2024-05-08 11:34 PM
My project crashes after a random period when sending network traffic (one hour or longer working). I want to debug (but without a debugger connected or sitting there and waiting). So, I want to record some data, e.g. when the HardFault_Handler was called, to verify on which location in code the fault happened.
In order to do so, here the approach:
All works so far, just:
The HardFault_Handler can be asynchronous (or synchronous). If an asynchronous HardFault_Handler happens (and it does for me):
More details can be found here:
https://interrupt.memfault.com/blog/cortex-m-hardfault-debug
So, my question:
How to debug an "asynchronous" Hard Fault? How to turn it into a "synchronous" event?
(I tried with disabling the ICache, but not really a difference: the reported PC as location of the crash is a bit later: it can be already in another function call and no idea from where this call was done).
Here, my implementation details:
1. Cause a Hard Fault (by intent):
#if 1
//force a Hard Fault to check our "cr" command
unsigned long *addr = (unsigned long *)(0x08000000 + 0x02000000);
*addr = 0x11223344; //write to invalid address
#if 1
{
int i;
for (i = 0; i < 100; i++)
__NOP(); //the Hard Fault Handler comes here, delayed, imprecise!
}
#endif
#endif
2. Add a Hard Fault Handler and forward to the function recording the "stack frame":
.section .text.Default_Handler,"ax",%progbits
Default_Handler:
TST LR, #4
ITE EQ
MRSEQ R0, MSP
MRSNE R0, PSP
B HardFault_Handler_C
Infinite_Loop:
b Infinite_Loop
.size Default_Handler, .-Default_Handler
Remark: I use it for all handlers defined as "weak", using this Default_Handler, also triggered by a HardFault.

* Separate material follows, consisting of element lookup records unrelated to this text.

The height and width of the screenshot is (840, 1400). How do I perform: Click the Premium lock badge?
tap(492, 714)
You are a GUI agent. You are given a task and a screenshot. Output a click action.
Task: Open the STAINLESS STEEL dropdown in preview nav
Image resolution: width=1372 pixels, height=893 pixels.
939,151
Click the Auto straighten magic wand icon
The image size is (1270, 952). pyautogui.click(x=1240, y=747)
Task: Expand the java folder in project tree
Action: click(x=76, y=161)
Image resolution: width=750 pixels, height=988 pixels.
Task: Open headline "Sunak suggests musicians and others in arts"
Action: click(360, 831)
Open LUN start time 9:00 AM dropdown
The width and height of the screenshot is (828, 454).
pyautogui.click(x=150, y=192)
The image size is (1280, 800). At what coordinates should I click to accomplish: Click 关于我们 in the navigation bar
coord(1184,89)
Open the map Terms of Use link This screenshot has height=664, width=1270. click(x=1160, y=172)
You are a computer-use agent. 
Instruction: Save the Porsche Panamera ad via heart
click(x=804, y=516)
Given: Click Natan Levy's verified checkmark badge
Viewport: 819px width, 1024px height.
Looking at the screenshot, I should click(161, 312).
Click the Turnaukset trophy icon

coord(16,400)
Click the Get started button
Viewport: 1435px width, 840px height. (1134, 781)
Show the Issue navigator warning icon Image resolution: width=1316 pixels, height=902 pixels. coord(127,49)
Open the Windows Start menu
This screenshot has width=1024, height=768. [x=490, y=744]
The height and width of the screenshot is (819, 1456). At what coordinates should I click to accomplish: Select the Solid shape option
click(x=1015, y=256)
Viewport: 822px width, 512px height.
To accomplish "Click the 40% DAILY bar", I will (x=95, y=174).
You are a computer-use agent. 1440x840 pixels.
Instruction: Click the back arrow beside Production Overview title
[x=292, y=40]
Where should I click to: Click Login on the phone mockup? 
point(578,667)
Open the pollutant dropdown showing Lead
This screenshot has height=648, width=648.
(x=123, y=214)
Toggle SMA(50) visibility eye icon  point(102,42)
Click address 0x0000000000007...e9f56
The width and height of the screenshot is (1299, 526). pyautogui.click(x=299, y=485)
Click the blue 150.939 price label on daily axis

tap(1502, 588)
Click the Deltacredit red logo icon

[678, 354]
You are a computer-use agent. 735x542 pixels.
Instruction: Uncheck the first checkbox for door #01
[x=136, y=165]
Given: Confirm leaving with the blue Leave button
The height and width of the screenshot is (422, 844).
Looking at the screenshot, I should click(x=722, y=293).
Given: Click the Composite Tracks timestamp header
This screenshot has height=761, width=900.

3. The HardFault_Handler_C:
void __USED HardFault_Handler_C(unsigned long *hardfault_args)
{
uint32_t *rtcBkpReg = (uint32_t *)&RTC_START_BKP_REG;
rtcBkpReg += 15; //skip the syscfg
//stacked_r0 = hardfault_args[0];
//stacked_r1 = hardfault_args[1];
//stacked_r2 = hardfault_args[2];
//stacked_r3 = hardfault_args[3];
//stacked_r12 = hardfault_args[4];
*rtcBkpReg++ = hardfault_args[5]; //LR
*rtcBkpReg++ = hardfault_args[6]; //PC
*rtcBkpReg++ = hardfault_args[7]; //XPSR
*rtcBkpReg++ = *((unsigned long *)0xE000ED28); //CFSR
*rtcBkpReg++ = *((unsigned long *)0xE000EFA8); //ABFSR
//*rtcBkpReg = *((unsigned long *)0xE000ED2C); //HFSR ?
////NVIC_SystemReset();
while (1) {
__NOP();
}
}
Remark: I store some data from the stack frame in RTC BackUp registers: I want to make sure they will survive a Reset button pressed (not a power cycle which clears RTC backup registers, if long enough interrupted).
So, after Reset I just print what was recorded (via command "cr"):
void SYSCFG_printCrashInfo(EResultOut out)
{
uint32_t *rtcBkpReg = (uint32_t *)&RTC_START_BKP_REG;
rtcBkpReg += 15; //skip the syscfg
/* we print the RTC backup registers */
print_log(out, " 0 : 0x%08lx\r\n", *rtcBkpReg++);
print_log(out, " 1 : 0x%08lx\r\n", *rtcBkpReg++);
print_log(out, " 2 : 0x%08lx\r\n", *rtcBkpReg++);
print_log(out, " 3 : 0x%08lx\r\n", *rtcBkpReg++);
print_log(out, " 4 : 0x%08lx\r\n", *rtcBkpReg++);
}
All works fine in debugger: when I set a breakpoint on the causing code and step through the code - all looks fine, reasonable (and correct).
But when I run "full speed" (without debugger) - the recorded PC is completely different (and does not make sense, it does not help me to find the causing location in code).
I can make it "more reasonable" with the __NOP() Loop right after the causing instruction: now the PC is reported as doing the __NOP()s. So, a clear indication that the HardFault is "asynchronous" (comes "much" later, with a different, but not the causing PC recorded).
How to make the HardFault a synchronous event?